The main innovations and improvements of the RTX 40 series are:
1. Streaming Multiprocessor (SM) – Shader capability is up to 83TFlops (83 trillion operations per second), and the throughput is more than 2 times that of the previous generation.
2. The third-generation RT Cores optical tracing core – the effective optical tracing computing power reaches 191TFlops (191 trillion operations per second), which is 2.8 times that of the previous generation, and the performance of ray and triangle intersection is 2 times that of the previous generation.
At the same time, two new important hardware units are added:
The first is the Opacity Micromap engine, which can double the Alpha-Test geometric performance of ray tracing.
The second is the Micro-Mesh engine, which can dynamically generate micro-mesh, generate additional geometry, and improve the richness of geometry without sacrificing performance and storage costs like traditional complex geometry processing.
NVIDIA also took “Cyberpunk 2077” as an example, claiming that the RTX 40 series can perform more than 600 ray tracing calculations per pixel to determine lighting, an increase of up to 16 times compared to the first ray tracing games four years ago.
3. The fourth-generation Tensor Cores – FP8 tensor processing performance is as high as 1.32PFlops (1320 trillion operations per second), which is more than 5 times the acceleration performance of the previous generation using FP8.
4. Supporting Shader Execution Reordering (SER) – by instantly rearranging shader loads, improving execution efficiency, making better use of GPU resources, bringing up to 3x performance improvement for ray tracing, and improving overall game performance by up to 25%.
5. Integrated Optical Flow Accelerator – Brings 2x performance improvement, with DLSS 3 can predict the motion in the scene, the neural network maintains the image quality while increasing the frame rate.
6. Integrate two 8th generation NVIDIA encoders (NVENC) – cut output time by up to half, and support AV1 video format codec, adopted by OBS, Blackmagic Design DaVinci Resolve, Discord and other companies.
There are also three updates to the NVIDIA Broadcast SDK, including facial expression estimation, eye tracking, and virtual green screen quality improvements
7. Energy consumption ratio – The architecture improvement combined with TSMC’s N4 4nm custom process technology, the energy consumption ratio is increased by 2 times.
The flagship product, the first of this generation, integrates 76 billion transistors, 16384 CUDA cores, and is equipped with 24GB GDDR6X video memory.
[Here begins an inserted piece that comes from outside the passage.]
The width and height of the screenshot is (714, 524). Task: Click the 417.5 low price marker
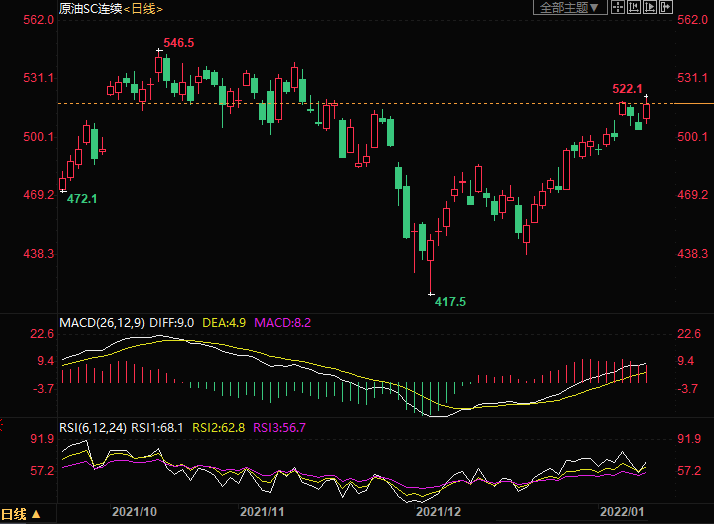click(x=451, y=301)
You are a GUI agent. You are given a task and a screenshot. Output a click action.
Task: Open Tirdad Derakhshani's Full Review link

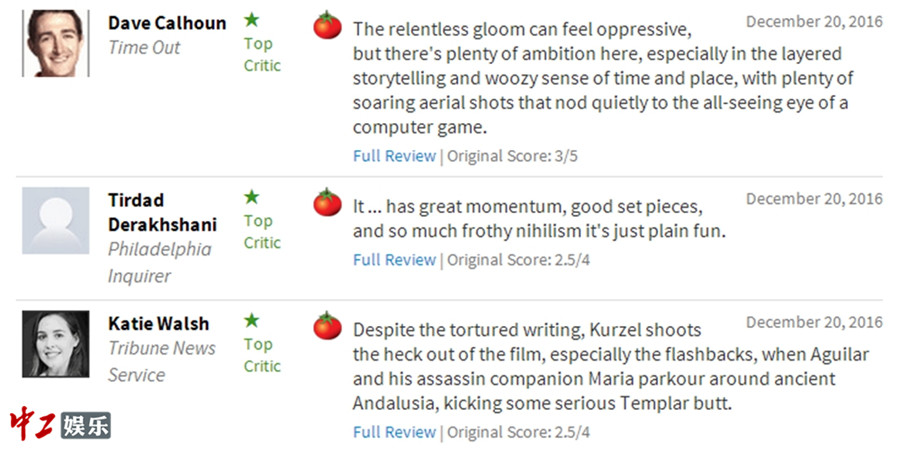[x=394, y=260]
The power consumption is 450W like the RTX 3090 Ti, but it claims to have twice the game performance and four times the DLSS 3 game performance. At the same time, it can also get a frame rate of more than 100FPS in 4K games. It will be available on October 12, priced at US$1,599 (approximately RM7288)
RTX 4080 16GB:
With 9728 CUDA cores and 16GB GDDR6X video memory, the game performance is 2 times that of RTX 3080 Ti and surpasses RTX 3090 Ti. It will be available in November, priced at US$899 (approximately RM4097)
RTX 4080 12GB:
Being the RTX 4070 Ti before rename, it comes with 7680 CUDA cores and 12GB GDDR6X video memory, the performance can also surpass the previous generation RTX 4090 Ti. It will be available in November, priced at US$1199 (approximately RM5465)
Top graphics card brands such as ASUS, Colorful, Gainward, Galaxy, GIGABYTE, INNO3D, MSI, Palit, PNY, and ZOTAC will launch RTX 4090 and RTX 4080 series graphics cards, including standard and overclocked versions. At the same time, NVIDIA will also launch the RTX 4090 and RTX 4080 16GB FE public versions in limited quantities.